I had mentioned that suspended time, after Bill Roberts did his jackleg demonstration, the spokesman for the group got them all together and they formed a circle. They all got their highs and lows and then broke into a song called I think “dust in the lungs”. The harmony was outstanding, the acoustics were of an amphitheatre, the sound was clearer than clear. It was eerie; the hair stood on the back of my neck; it was like a dream or something. I am sure every miner who walked the drifts of the Sullivan Mine over the day, their souls were sparked that day.

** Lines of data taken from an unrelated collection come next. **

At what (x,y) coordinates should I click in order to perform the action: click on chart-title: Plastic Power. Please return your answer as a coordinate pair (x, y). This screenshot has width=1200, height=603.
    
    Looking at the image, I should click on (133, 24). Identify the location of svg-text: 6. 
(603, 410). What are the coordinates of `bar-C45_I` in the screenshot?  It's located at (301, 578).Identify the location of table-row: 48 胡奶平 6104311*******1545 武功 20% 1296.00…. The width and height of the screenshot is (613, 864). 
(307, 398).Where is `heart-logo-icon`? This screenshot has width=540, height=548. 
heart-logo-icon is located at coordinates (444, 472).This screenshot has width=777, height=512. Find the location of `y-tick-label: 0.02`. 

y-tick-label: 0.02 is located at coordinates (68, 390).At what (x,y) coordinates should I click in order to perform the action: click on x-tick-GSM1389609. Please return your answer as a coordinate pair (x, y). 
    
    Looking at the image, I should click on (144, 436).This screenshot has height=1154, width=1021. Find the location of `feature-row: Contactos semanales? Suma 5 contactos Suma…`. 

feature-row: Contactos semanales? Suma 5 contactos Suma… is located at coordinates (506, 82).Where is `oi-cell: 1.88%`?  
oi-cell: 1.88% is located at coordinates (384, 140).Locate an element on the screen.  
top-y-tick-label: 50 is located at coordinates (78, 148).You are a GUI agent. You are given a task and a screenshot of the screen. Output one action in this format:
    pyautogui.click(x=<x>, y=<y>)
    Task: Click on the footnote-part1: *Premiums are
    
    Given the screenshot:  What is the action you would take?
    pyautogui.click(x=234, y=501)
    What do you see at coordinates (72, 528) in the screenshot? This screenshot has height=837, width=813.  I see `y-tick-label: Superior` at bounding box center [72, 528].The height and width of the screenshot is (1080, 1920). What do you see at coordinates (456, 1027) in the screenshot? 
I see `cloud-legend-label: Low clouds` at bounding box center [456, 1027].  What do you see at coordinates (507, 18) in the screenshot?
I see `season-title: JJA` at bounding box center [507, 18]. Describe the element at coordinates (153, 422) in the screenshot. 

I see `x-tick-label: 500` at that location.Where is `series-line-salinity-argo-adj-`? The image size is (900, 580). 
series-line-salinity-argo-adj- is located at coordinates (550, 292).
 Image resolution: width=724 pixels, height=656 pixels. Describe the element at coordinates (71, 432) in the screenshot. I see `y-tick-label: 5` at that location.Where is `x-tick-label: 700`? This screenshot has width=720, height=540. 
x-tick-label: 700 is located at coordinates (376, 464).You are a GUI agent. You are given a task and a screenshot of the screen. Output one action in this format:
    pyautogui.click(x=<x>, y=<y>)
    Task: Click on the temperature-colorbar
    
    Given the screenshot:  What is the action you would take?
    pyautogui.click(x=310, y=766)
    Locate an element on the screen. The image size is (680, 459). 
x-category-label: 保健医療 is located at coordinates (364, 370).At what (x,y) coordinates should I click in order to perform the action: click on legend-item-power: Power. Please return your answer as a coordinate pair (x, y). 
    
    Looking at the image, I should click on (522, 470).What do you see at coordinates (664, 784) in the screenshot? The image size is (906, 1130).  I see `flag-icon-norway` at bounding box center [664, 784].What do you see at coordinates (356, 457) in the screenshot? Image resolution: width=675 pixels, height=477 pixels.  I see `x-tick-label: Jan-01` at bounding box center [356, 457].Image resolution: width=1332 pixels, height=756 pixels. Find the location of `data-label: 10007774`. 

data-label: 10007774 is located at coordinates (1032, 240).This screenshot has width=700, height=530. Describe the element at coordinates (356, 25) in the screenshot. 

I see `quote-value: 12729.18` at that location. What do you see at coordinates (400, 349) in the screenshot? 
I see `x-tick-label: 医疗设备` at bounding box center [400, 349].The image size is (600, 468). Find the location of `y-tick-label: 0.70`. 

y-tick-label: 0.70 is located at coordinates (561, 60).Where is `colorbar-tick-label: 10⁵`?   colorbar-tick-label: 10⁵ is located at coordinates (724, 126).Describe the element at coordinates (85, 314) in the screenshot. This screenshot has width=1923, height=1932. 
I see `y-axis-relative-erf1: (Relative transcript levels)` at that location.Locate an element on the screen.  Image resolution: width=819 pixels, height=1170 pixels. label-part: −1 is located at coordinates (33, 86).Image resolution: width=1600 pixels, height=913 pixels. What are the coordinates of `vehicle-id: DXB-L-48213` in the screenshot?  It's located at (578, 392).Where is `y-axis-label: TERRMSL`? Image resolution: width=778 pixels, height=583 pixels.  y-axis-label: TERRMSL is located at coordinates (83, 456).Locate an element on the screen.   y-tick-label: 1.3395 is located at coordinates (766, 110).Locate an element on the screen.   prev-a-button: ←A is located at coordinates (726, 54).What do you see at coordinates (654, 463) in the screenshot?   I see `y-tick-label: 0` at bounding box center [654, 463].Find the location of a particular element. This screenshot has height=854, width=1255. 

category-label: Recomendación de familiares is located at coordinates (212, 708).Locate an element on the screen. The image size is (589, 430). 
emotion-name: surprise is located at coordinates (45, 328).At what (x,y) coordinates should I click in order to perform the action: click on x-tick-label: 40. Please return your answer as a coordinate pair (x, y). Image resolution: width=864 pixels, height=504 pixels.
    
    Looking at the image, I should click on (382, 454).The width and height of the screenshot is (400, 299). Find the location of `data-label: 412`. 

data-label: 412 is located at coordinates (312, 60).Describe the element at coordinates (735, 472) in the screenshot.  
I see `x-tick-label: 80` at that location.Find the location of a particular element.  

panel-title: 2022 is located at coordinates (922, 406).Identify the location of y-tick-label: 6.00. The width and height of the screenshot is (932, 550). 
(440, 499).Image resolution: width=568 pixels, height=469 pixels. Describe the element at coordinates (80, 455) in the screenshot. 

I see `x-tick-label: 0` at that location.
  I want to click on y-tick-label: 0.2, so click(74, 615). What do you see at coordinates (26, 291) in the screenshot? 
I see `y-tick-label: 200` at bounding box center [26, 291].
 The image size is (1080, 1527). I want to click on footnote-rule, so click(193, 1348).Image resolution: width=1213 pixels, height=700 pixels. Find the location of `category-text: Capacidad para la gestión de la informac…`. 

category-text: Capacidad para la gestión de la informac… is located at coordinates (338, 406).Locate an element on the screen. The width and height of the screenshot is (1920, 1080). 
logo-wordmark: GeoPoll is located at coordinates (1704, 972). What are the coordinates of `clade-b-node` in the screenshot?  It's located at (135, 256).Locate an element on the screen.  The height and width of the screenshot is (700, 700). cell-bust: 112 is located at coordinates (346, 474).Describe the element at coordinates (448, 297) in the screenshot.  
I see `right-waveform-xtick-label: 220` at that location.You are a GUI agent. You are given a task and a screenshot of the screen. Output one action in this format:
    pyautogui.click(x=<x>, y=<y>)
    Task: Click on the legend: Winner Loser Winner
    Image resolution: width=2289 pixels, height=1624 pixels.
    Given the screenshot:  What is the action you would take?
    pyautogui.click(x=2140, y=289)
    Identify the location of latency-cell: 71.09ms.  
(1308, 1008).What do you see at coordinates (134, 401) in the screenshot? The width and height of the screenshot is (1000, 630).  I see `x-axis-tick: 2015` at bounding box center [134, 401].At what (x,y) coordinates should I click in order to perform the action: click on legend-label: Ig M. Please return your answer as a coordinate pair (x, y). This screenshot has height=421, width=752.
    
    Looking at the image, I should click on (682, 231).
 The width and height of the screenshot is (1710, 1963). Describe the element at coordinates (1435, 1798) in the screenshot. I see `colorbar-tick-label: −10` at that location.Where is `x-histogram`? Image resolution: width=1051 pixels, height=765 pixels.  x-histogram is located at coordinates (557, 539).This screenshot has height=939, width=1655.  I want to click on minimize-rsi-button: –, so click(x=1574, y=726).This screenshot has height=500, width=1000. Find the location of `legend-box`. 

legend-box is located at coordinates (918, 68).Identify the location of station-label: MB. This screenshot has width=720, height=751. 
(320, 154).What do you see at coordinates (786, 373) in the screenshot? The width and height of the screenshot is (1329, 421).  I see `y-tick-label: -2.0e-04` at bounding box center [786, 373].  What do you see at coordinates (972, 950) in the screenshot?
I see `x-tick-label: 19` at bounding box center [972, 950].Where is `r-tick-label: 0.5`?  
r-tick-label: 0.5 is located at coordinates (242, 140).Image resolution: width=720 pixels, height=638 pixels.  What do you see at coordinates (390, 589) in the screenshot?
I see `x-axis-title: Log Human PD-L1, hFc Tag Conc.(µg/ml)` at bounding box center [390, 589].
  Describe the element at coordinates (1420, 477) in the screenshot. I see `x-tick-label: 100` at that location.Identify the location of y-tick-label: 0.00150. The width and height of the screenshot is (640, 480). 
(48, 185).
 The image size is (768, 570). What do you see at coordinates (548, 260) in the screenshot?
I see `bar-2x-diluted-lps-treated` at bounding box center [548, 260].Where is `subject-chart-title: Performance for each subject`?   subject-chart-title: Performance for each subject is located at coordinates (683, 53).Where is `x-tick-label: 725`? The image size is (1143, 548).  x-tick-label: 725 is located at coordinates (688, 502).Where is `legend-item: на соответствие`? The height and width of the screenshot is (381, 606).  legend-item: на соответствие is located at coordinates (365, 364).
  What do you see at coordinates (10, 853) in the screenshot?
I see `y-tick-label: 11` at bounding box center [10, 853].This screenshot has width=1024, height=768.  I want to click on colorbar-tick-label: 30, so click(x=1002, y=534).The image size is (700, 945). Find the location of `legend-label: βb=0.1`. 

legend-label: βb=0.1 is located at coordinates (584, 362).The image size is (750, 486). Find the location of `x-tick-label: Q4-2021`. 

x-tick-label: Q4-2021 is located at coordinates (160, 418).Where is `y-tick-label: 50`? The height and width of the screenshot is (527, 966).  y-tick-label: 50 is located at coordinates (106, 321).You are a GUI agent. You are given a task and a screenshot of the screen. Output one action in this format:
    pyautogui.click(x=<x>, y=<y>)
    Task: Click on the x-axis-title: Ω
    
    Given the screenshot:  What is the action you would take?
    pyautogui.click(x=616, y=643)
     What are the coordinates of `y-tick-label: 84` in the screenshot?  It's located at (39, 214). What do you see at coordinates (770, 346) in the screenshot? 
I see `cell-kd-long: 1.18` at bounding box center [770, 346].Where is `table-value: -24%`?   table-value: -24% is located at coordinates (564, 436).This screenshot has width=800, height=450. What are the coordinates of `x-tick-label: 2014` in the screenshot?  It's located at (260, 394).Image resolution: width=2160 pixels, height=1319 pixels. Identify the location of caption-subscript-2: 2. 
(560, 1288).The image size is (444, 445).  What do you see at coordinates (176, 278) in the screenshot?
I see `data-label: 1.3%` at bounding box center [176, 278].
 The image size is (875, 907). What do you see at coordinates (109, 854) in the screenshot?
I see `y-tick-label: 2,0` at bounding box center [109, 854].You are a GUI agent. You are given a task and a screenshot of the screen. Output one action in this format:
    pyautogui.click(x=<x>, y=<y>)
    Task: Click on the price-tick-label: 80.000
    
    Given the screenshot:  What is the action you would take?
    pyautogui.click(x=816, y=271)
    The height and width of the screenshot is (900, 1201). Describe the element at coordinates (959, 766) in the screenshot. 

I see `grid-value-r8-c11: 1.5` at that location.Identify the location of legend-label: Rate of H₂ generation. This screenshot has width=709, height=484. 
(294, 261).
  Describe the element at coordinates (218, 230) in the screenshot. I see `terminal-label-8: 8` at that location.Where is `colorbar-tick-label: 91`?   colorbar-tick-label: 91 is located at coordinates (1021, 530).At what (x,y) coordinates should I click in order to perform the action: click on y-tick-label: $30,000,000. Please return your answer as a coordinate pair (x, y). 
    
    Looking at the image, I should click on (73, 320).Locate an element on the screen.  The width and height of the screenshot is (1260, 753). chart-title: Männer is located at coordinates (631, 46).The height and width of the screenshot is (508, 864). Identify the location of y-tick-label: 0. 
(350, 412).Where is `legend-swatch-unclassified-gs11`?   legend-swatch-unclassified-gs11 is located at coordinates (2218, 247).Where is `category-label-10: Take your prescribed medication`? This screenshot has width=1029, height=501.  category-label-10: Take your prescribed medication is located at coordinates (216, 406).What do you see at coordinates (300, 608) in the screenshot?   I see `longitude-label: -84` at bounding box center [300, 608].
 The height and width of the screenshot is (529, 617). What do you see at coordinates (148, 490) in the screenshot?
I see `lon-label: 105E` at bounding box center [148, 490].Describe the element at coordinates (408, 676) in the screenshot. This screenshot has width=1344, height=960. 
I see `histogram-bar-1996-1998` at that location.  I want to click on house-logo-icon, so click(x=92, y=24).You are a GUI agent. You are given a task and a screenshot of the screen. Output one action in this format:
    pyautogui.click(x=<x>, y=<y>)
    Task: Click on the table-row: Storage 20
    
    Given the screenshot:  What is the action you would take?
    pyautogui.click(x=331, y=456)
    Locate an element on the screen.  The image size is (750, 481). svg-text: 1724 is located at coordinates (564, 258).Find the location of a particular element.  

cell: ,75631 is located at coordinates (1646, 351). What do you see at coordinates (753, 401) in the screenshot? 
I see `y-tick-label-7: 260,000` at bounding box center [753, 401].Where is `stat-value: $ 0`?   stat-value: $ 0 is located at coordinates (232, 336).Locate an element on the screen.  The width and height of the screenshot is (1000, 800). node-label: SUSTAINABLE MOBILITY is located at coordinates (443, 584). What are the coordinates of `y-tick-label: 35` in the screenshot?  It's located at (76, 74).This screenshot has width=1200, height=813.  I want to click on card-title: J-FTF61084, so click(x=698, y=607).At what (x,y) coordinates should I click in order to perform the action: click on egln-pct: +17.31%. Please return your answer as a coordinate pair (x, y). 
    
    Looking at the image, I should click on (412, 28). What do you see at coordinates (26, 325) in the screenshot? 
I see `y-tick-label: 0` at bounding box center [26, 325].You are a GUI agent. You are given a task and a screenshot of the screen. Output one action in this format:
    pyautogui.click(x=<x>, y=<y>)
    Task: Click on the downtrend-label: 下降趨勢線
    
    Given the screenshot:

These were special moments at the new Sullivan Mine Interpretive Centre and Railway. The famous Men of the Deeps were here. They played to a capacity crowd at McKim Theatre that night. It was truly a night to remember — the stories, the songs, the way of life as a miner, the family, the community, it was all there. The voices of these 26 men were world class, their lights did shine on the day in August and Kimberley won’t forget them.

I think they could have had two shows, two nights. If they ever come around here again, go and see them. They are worth it.

As they sang and told stories, I couldn’t help thinking is this back east or is it the same here at Kimberley. It was so familiar— what they were saying, it was all so much the same.

The comment underground was that the concert should have been performed there, the sound was so pure. I talked to Jim Boudrea after the Concert, who came from Cape Breton. He tried to get them here a few years ago, but it never happened. I take my ‘hard hat’ off to Teck Cominco, the province of BC and Mick Henningson with his Sullivan Mine and Railway crew for the great effort in bringing these coal miners in.

I remember the Men of the Deeps saying, “Kimberley, where have you been” You know, we’ve been here for 100 years plus. We were the greatest in the world.

Last month the Men of the Deeps brought home to many what Kimberley was all about, its deep roots of mining made this town tick, the people and their ways were second to none, many have passed. We worked and played to the fullest, we too had a time deep within a mine called the Sullivan.